When most people think of IBM’s famed cognitive computing system Watson, they’ll likely recall the time that it competed on the game show Jeopardy and took first place over its two human competitors. But, Watson’s sweet spot is something far more practical than trivia questions — it’s healthcare.

IBM has been targeting healthcare with its cognitive computing system, Watson, for years. The system has been used to help with lung cancer treatment at Memorial Sloan-Kettering Cancer Center and has been used in the Cleveland Clinic. Then, in April, 2015, IBM launched a health unit specifically for Watson.

On August 6, 2015, IBM broadened its healthcare capabilities for Watson by announcing a planned $1 billion acquisition of medical imaging company Merge Healthcare. Previously, IBM acquired Phytel and Explorys for the health unit as well.

Merge Healthcare was founded in 1987 and was publicly traded as MRGE on the NASDAQ when it was acquired. The company’s platform is used in medical specialities such as radiology, cardiology, orthopedics, and others.

“By bringing Merge into Watson Health, medical professionals will have the opportunity to tap Watson for help analyzing X-rays, MRIs, angiograms, electro-cardiograms and other images to spot anomalies and provide evidence to support how they determine treatment decisions.” an IBM spokesperson said.

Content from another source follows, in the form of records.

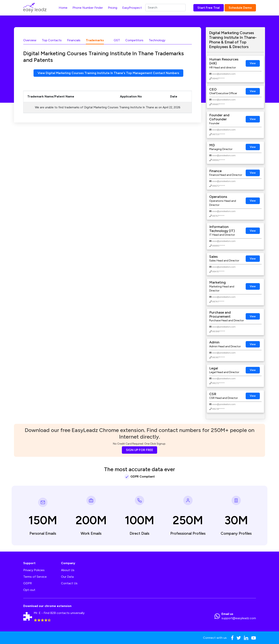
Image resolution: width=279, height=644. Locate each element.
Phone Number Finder (88, 8)
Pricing (112, 8)
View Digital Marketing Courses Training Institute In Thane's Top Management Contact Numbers (108, 73)
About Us (68, 570)
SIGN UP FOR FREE (140, 450)
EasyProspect (132, 8)
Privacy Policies (34, 570)
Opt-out (29, 590)
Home (63, 8)
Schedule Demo (240, 8)
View (253, 63)
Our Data (67, 576)
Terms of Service (35, 576)
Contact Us (69, 583)
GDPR (28, 583)
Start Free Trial (208, 8)
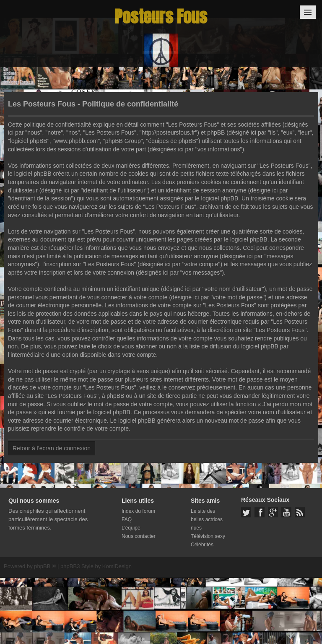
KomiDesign (117, 566)
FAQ (127, 519)
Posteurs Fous (161, 16)
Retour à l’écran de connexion (52, 448)
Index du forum (138, 511)
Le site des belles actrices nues (207, 519)
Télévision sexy (208, 536)
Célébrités (202, 545)
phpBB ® (45, 566)
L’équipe (131, 528)
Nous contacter (138, 536)
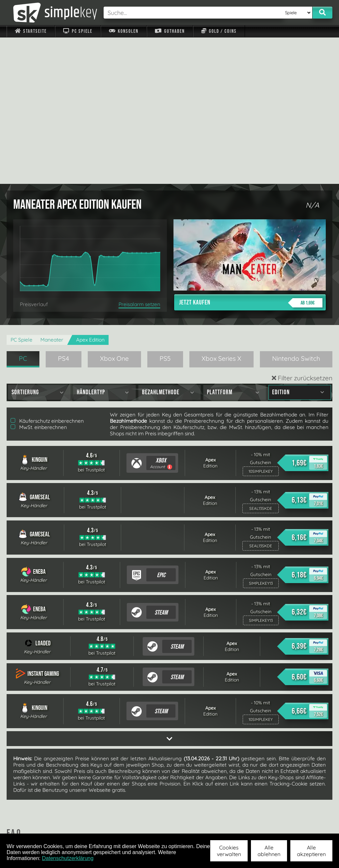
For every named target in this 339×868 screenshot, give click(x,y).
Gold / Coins (219, 31)
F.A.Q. (137, 825)
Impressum (35, 825)
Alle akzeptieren (311, 851)
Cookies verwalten (229, 851)
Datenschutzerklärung (68, 858)
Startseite (31, 31)
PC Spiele (77, 31)
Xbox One (114, 212)
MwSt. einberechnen (39, 281)
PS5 (165, 212)
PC (23, 212)
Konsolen (124, 31)
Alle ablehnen (269, 851)
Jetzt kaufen (251, 156)
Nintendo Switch (296, 212)
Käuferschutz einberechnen (47, 274)
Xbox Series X (222, 212)
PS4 (64, 212)
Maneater (52, 193)
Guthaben (170, 31)
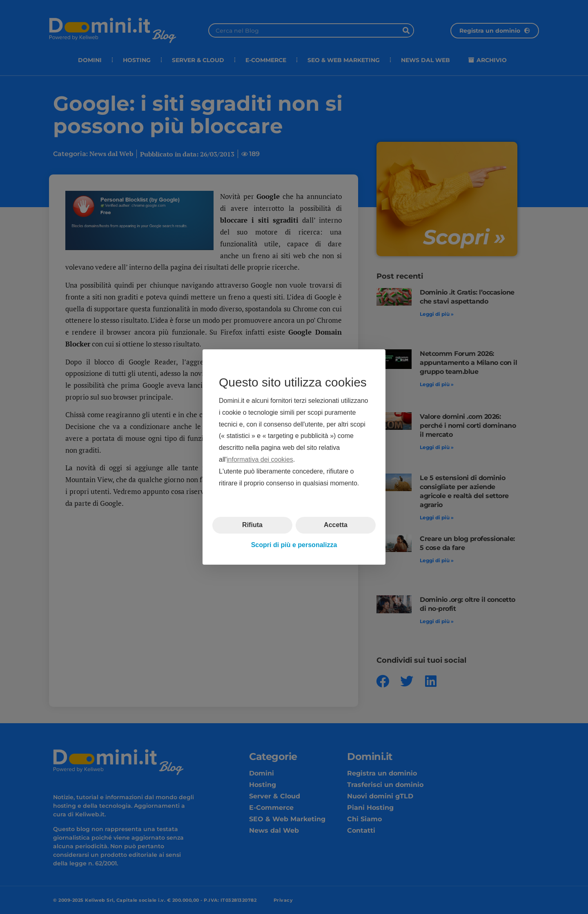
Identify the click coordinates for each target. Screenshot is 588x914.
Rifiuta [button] (252, 525)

Dr. Orest Boyko, director of advanced imaging research at Huntington Medical Research Institutes, said that the combination of Merge’s extensive client network and body of images with Watson’s technological abilities “will allow for revolutionary innovations in patient centric clinical decisions.”

An IBM spokesperson said that the Watson system will apply image analytics to medical images taken by Merge.

Gartner research vice president Tom Austin said that IBM has been doing image processing and analysis through Watson for years and they recently added more capabilities through their acquisition of AlchemyAPI.

“This provides a foundation for DNN based (deep neural network) image analysis, feature detection, novel pattern identification and so on,” Austin said.

The added imaging tools and features that come with the Merge acquisition could be a boost in the future of Watson in the enterprise, as it would better enable other entities to build healthcare applications on top of the Watson platform, Austin said.

As has been highlighted by other writers, healthcare applications seem to be critical to the commercial success of IBM. Watson. However, an IBM spokesperson called healthcare a “moonshot,” even within the context of Watson Health.

But, it can sometimes be difficult to predict how a specific deal, such as this one, will really play out in practice.

Eric J. Topol, director of the Scripps Translational Science Institute, said that one of the ways that the Watson system could make use of,= and improve the medical imaging technology of Merge is by integrating medical scan findings with the remaining patient information. He calls this the “Google medical map,” and said it could help improve diagnostics by leveraging the artificial intelligence (AI) and contextual computing of Watson.

Furthermore, when the experience of radiologists is combined with Ai and deep learning, it could improve the accuracy of scan interpretations at the onset, Topol said.

It makes sense for IBM to target the healthcare market with Watson. Not only did the global healthcare market surpass $3 trillion back in 2012, it is a good fit for their existing technology to make and impact.

Dr. Kenneth Weiss, a professor at University of Miami Miller School of Medicine, said that the volume of imaging data is continually growing and it will continue to require more advanced analytics to make it truly useful.

Weiss also said that he foresees the growth of imaging to set the stage for the advancement of other medical technologies and a stronger commitment to the field by major tech companies such as Google.

“Most importantly,” Weiss said, “patient care will improve and cost savings will finally start to be realized.